Data Parallel Over 2d and Batch

The previous 2 examples can be composed together to form a logical grid that divides tensor across multiple dimensions. Here we will consider a 4 chip system [4, 8x8] and view it as a 2x8x16 grid. Note that the meshShape is 2x1x2 which means to concatenate the chips in the first and third dimensions.

#tt.device<
  workerGrid = #tt.grid<2x8x16, (d0, d1, d2) -> (d0 * 2 + (d1 floordiv 8) * 2 + d2 floordiv 8, d1, d2 mod 8)>,
  meshShape = 2x1x2,
  chipIds = [0, 1, 2, 3]
>

We can evaluate the affine map to see that the chips are interpreted in chunks of two, where groups [0, 1] and [2, 3] each form 8x16 grids and these 2 groups concatenate to form a 2x8x16 grid.

We can consider the following tensor to map onto this grid:

tensor<64x256x1024xf32,
  #tt.layout<(d0, d1) -> (d0, d1),
    undef,
    <2x4x16>,
    memref<32x2x2x!tt.tile<32 x 32, bfp_bf8>, #tt.memory_space<l1>>
  >
>

Pipeline Parallel

Pipeline parallel in the scope of this spec isn't particularly interesting, it is intended to be used in conjunction with the ttir.pipeline operation which will group sections of the module's operations into groups to form pipeline regions and will be covered in a separate spec.

What we can demonstrate here is how we can take multiple non-overlapping views of the system descriptor to form distinct virtual devices.

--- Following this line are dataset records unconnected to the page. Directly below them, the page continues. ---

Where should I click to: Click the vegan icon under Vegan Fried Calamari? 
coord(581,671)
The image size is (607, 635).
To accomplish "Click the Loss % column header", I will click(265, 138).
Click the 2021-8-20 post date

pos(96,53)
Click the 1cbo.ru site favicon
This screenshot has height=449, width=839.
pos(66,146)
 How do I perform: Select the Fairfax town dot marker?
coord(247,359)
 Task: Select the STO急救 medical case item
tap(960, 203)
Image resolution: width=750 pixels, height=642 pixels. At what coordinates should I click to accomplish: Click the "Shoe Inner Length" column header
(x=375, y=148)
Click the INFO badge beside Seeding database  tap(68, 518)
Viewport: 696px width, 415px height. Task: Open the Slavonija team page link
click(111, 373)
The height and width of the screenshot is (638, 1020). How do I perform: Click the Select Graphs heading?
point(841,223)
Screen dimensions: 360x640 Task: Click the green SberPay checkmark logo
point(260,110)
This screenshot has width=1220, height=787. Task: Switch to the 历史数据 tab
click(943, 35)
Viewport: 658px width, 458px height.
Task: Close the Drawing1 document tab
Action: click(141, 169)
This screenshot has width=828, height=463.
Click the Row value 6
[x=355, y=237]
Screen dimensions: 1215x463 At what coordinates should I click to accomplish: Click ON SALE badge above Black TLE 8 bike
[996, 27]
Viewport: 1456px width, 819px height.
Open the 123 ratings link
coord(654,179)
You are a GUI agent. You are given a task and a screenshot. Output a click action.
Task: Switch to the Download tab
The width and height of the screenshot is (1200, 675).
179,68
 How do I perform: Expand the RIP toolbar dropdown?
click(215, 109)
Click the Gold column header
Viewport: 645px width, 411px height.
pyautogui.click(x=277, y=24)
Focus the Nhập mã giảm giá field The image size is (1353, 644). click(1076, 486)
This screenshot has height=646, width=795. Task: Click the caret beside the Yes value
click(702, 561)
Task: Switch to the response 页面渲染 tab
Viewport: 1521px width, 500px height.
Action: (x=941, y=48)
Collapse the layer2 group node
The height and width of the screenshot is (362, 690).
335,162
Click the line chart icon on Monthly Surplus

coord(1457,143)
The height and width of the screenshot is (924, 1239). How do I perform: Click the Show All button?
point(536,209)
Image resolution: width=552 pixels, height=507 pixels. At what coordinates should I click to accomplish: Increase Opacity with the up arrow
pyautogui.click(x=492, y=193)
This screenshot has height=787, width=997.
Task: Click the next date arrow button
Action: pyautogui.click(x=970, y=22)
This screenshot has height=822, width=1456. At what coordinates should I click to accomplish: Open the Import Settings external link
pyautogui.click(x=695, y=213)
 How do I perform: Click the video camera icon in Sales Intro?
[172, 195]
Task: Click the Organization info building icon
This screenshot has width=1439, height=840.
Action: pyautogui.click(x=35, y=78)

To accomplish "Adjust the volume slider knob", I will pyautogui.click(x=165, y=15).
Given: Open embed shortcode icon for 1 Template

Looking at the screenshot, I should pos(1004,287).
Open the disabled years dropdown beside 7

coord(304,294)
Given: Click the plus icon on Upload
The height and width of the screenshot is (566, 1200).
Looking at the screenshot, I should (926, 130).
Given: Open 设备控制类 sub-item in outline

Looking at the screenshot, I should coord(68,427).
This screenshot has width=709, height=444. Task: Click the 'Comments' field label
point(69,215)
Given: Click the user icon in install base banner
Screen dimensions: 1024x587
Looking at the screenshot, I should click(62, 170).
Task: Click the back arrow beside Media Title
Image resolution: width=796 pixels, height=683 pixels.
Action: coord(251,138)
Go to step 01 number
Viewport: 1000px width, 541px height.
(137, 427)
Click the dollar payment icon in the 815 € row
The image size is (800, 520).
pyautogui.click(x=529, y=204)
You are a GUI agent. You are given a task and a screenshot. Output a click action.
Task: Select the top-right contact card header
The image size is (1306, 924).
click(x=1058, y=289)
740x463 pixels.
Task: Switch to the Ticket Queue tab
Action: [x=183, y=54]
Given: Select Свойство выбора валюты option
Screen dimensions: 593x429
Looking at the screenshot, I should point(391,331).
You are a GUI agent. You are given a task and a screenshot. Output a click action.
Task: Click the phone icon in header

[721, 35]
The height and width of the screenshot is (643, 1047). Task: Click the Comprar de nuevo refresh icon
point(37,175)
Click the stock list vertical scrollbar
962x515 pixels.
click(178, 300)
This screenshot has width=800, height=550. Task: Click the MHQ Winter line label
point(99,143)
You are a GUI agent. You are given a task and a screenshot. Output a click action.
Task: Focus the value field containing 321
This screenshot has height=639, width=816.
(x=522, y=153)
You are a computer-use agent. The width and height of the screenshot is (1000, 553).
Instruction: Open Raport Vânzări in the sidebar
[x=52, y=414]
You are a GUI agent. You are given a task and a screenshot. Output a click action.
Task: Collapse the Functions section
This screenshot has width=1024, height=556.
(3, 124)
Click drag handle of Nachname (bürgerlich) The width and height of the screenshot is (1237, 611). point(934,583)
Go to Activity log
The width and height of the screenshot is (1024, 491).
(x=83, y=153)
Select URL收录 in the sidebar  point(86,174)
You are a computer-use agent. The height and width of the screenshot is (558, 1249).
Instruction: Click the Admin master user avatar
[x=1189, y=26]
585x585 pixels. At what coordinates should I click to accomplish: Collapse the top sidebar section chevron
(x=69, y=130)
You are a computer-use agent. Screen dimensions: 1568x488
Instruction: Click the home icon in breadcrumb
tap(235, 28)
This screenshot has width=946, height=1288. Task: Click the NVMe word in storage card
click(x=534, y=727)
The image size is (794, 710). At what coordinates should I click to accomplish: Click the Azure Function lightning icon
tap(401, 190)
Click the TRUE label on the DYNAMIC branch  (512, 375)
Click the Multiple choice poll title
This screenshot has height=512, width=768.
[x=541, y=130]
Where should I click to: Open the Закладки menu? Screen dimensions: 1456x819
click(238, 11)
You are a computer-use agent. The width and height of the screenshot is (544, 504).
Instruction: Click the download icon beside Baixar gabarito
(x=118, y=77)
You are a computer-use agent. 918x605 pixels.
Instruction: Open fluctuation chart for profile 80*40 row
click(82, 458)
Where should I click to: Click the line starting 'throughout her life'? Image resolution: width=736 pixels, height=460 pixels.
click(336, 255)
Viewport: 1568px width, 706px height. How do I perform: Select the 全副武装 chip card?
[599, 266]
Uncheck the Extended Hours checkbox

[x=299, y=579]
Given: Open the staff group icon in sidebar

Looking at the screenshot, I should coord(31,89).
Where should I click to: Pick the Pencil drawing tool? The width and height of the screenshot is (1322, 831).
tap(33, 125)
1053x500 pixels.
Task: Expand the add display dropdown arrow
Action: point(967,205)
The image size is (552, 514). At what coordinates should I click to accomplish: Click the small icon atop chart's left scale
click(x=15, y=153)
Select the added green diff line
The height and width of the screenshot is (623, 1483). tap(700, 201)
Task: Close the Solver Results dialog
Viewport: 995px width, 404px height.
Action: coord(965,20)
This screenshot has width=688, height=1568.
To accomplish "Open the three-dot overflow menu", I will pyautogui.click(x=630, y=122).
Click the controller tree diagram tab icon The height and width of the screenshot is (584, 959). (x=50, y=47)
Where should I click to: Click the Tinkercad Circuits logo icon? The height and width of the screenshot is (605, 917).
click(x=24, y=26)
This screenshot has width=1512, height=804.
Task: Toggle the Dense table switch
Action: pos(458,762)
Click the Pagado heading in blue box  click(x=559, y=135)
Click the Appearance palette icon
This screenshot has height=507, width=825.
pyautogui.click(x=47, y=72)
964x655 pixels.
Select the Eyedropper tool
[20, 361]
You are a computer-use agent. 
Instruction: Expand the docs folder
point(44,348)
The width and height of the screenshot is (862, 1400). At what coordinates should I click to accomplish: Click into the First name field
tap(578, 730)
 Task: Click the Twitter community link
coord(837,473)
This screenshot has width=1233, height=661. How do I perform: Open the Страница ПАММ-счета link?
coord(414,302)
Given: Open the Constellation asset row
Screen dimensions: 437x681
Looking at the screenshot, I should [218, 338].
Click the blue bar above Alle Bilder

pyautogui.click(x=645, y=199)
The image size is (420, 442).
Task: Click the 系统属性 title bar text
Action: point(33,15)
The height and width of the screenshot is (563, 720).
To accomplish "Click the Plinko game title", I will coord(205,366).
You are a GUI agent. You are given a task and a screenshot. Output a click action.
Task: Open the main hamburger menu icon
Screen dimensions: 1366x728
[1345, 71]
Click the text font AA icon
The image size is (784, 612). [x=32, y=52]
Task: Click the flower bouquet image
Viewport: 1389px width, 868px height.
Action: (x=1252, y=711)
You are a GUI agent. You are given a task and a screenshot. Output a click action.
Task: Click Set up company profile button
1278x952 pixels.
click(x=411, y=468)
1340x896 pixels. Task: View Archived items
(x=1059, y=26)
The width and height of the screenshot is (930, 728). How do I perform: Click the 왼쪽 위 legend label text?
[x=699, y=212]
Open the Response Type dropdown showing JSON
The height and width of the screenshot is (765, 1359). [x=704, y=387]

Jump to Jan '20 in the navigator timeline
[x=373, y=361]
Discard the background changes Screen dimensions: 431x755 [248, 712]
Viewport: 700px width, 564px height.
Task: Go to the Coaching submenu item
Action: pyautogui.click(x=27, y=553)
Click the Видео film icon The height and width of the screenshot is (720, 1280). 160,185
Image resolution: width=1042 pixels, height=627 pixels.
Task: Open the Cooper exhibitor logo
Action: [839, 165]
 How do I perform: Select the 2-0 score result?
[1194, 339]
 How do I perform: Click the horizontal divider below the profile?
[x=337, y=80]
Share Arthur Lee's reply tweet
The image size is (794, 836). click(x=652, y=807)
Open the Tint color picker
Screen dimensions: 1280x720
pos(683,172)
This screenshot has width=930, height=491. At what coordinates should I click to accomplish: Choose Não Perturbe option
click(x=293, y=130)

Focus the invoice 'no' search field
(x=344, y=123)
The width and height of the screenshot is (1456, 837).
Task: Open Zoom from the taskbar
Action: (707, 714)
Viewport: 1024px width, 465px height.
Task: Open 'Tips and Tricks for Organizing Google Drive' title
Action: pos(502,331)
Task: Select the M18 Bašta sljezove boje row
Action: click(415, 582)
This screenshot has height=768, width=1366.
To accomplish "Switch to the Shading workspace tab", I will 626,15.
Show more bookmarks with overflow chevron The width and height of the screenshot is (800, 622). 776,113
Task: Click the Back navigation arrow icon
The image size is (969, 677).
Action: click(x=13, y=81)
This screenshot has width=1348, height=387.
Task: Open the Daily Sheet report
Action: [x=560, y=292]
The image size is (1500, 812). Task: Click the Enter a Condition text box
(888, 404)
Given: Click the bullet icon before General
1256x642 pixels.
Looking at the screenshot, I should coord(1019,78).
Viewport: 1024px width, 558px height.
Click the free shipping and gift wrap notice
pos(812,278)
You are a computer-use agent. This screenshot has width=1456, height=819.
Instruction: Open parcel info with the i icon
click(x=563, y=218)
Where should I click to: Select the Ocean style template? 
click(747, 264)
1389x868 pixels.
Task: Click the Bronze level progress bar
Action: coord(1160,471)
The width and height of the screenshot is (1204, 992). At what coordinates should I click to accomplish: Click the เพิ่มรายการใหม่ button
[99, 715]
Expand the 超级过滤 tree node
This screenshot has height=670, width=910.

Given an 8 chip system [8, 8x8], we can form two virtual devices that each take 4 chips and interpret them differently (though they could take the same logical grid).

#tt.device<
  workerGrid = #tt.grid<2x8x16, (d0, d1, d2) -> (d0 * 2 + (d1 floordiv 8) * 2 + d2 floordiv 8, d1, d2 mod 8)>,
  meshShape = 2x1x2,
  chipIds = [0, 1, 2, 3]
>
#tt.device<
  workerGrid = #tt.grid<16x16, (d0, d1) -> ((d0 floordiv 8) * 2 + d1 floordiv 8, d0 mod 8, d1 mod 8)>,
  meshShape = 2x2,
  chipIds = [4, 5, 6, 7]
>

Reinterpreted Grids (Transpose)

One particularly interesting usecase that logical grids could enable is to reinterpret the grid as a form of data layout optimization. For example, if we wanted to transpose a tensor, instead of having to move the data around to implement transpose, we could instead reinterpret the grid as being transposed, leveraging the fact that the relevant data is already located on the correct cores/chips.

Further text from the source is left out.